# Exercise instructions:
The output is the lines below from the one with "Instruction: Clear filters" through the one with "Undo the last", both included, printed exactly and with no other line.

** Opening Records provided block **

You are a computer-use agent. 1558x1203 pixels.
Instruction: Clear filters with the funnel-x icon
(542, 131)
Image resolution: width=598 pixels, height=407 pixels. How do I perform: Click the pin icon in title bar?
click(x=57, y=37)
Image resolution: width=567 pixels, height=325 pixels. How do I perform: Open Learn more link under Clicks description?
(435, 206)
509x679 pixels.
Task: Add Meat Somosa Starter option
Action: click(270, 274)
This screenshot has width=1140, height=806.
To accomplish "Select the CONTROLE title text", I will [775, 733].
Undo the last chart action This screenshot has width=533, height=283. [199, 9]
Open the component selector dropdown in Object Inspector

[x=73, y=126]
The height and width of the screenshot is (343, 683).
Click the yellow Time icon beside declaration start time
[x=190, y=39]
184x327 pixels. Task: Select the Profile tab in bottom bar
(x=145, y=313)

** Closing Records provided block **
** Opening Records provided block **

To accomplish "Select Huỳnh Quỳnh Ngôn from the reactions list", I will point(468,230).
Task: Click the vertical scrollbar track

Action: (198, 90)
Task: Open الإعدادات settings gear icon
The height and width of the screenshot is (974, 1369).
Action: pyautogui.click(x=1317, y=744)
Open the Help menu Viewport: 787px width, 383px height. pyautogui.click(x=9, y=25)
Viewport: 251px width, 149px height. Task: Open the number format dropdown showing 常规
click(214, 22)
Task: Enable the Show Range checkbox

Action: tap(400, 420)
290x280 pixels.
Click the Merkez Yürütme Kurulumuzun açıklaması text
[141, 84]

** Closing Records provided block **

# Task solution:
Instruction: Clear filters with the funnel-x icon
(542, 131)
Image resolution: width=598 pixels, height=407 pixels. How do I perform: Click the pin icon in title bar?
click(x=57, y=37)
Image resolution: width=567 pixels, height=325 pixels. How do I perform: Open Learn more link under Clicks description?
(435, 206)
509x679 pixels.
Task: Add Meat Somosa Starter option
Action: click(270, 274)
This screenshot has width=1140, height=806.
To accomplish "Select the CONTROLE title text", I will [775, 733].
Undo the last chart action This screenshot has width=533, height=283. [199, 9]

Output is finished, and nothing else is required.